Alabama Black Belt Residents Allege Discriminatory Placement of a Toxic Landfill

01.10.12

Residents of Uniontown, Alabama, in rural Perry County filed a civil rights complaint last week against the Alabama Department of Environmental Management for permitting the Arrowhead Landfill – located in a majority-African American community – to take coal ash and other waste from majority-white communities that is hazardous to residents’ health.

The complaint, filed with the federal Environmental Protection Agency, asserts that the operation of the Arrowhead Landfill adversely and disparately impacts African American residents, in violation of federal anti-discrimination laws.

The population of Perry County is over 68% African American, and over 35% of the county’s residents live below the poverty line, making it Alabama’s poorest county. According to the 2010 Census, the population nearest the landfill, located near Uniontown, is 87-100% African American.

The landfill sits only 100 feet from the front porches of some residents, who have experienced frequent foul odors, upset appetite, respiratory problems, headaches, dizziness, nausea and vomiting.
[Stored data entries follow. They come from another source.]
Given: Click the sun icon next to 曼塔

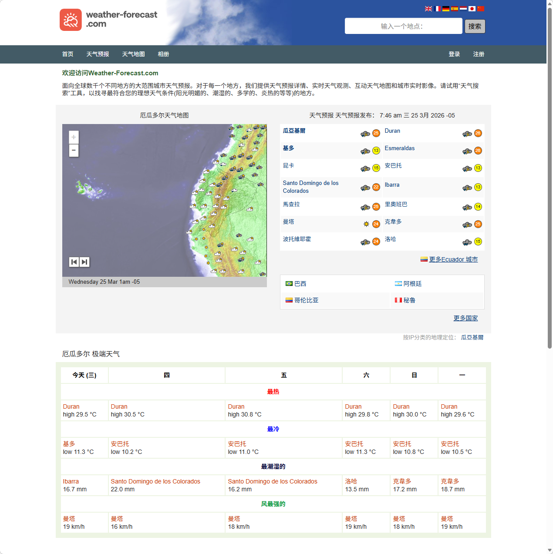Looking at the screenshot, I should click(x=366, y=224).
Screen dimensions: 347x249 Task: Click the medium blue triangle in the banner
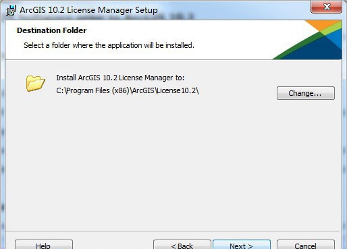(336, 37)
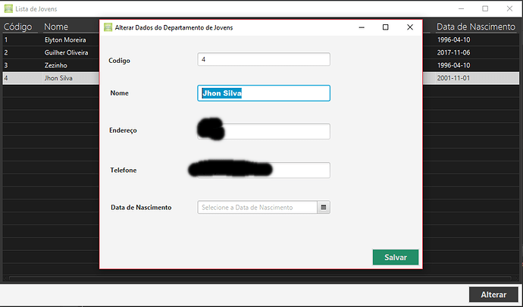
Task: Click inside the Endereço text field
Action: point(264,131)
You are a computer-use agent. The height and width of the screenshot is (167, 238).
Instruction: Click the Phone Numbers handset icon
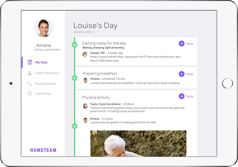pyautogui.click(x=30, y=84)
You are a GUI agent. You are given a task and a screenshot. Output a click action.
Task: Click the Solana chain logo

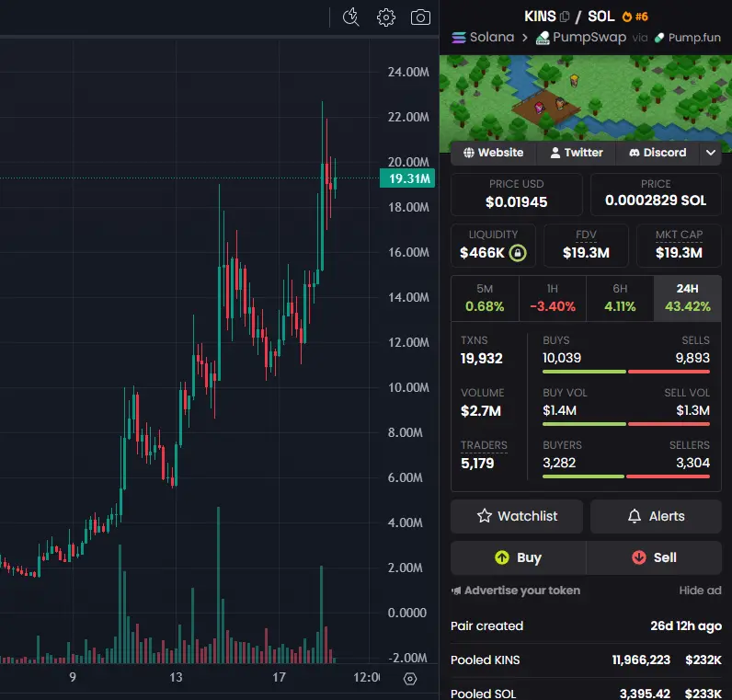[459, 38]
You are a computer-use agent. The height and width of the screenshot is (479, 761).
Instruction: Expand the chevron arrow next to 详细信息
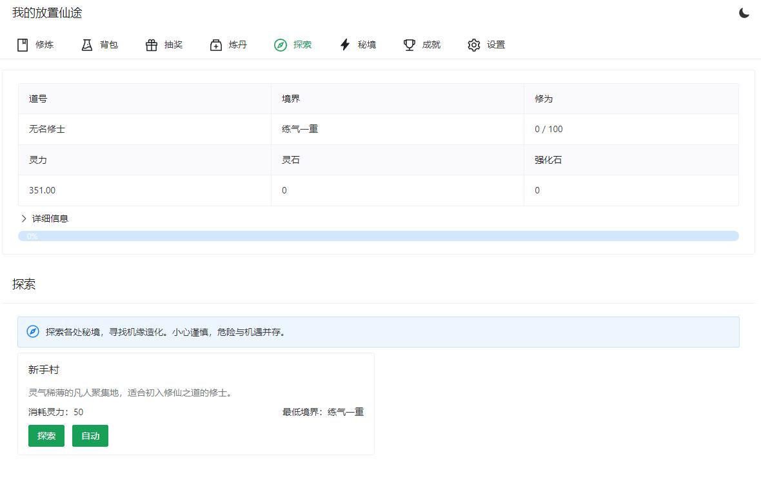(24, 219)
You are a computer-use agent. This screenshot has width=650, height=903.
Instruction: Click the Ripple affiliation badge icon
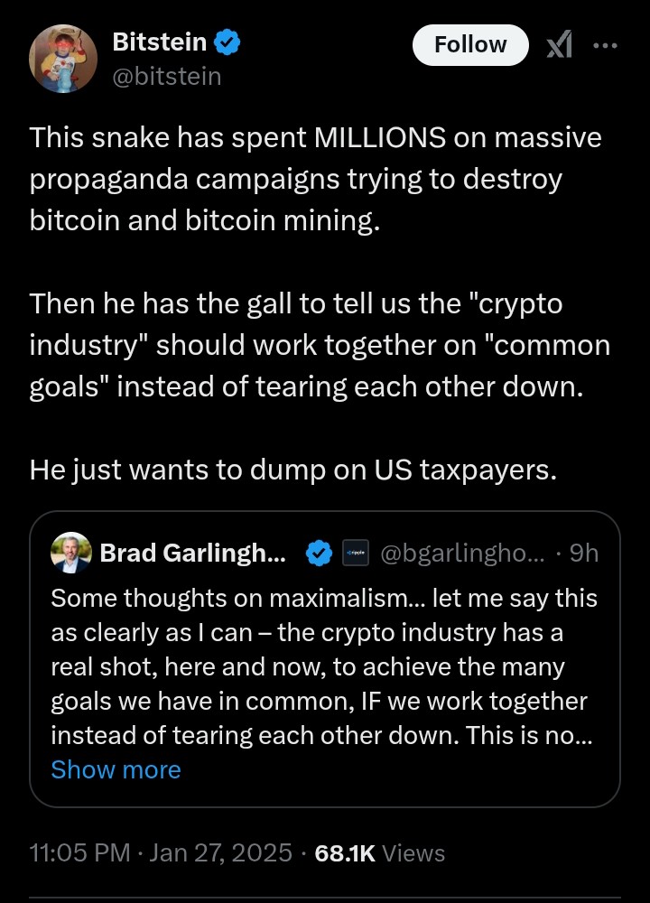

They also complain that fugitive dust from the facility has contaminated their homes, porches, vehicles, laundry and plantings.

More than half a billion gallons of wet coal ash laden with arsenic, lead, and radioactive elements have been trucked to the Arrowhead Landfill since a dike ruptured at the Tennessee Valley Authority’s Kingston plant in Tennessee in December 2008.
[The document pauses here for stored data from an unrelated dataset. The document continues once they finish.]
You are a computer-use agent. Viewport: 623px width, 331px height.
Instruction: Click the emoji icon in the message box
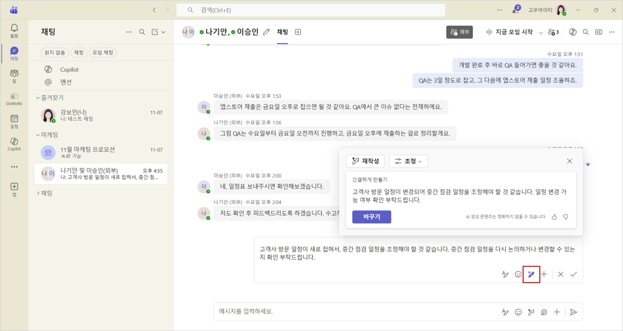(x=518, y=312)
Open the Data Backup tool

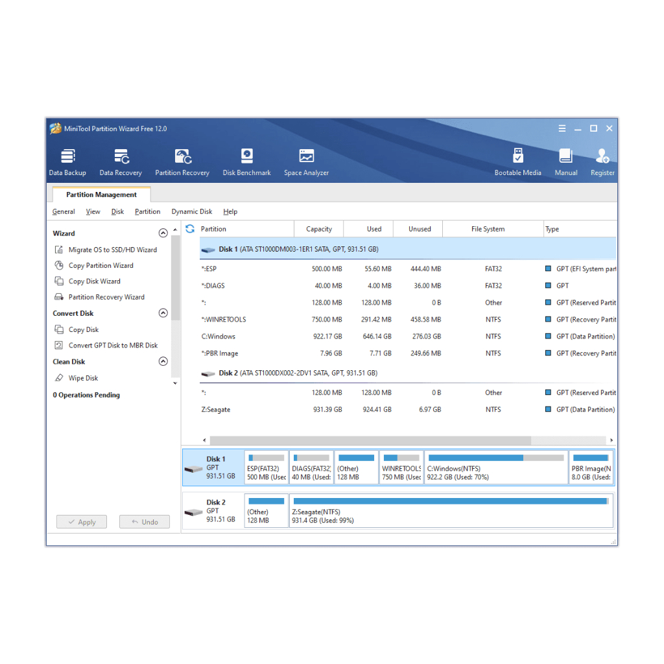click(67, 161)
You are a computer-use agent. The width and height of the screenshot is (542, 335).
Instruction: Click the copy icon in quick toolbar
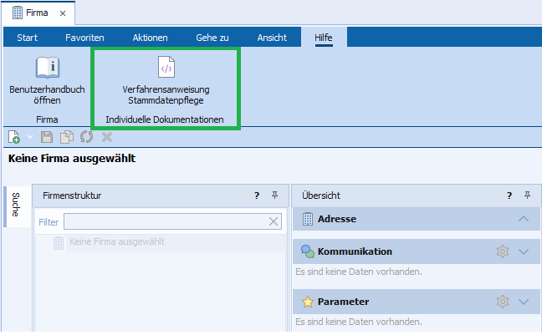(67, 137)
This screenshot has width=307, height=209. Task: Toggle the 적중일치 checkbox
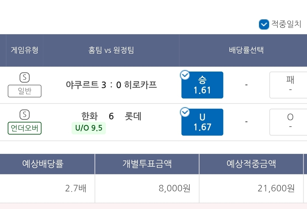264,24
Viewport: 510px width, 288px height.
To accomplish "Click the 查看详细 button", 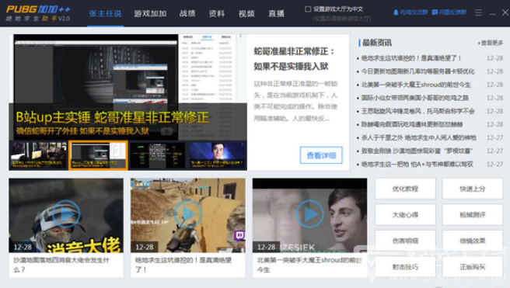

Earlier complaints filed with the EPA cited health threats from the landfill, including runoff containing alarmingly high arsenic levels flowing into residential ditches and nearby creeks.

The landfill services 33 states where the predominant race is white. Under federal law, the fact that the percentage of African Americans in the area adversely impacted by the landfill far exceeds the percentage of African Americans in the population served by the landfill is evidence of disparate impact on the basis of race.

The complaint asks EPA’s Office of Civil Rights to investigate whether ADEM violated federal law. If it did, and if it is unable to come up with a less discriminatory alternative, the complaint asks EPA to suspend the millions of dollars in financial assistance ADEM receives from the EPA each year.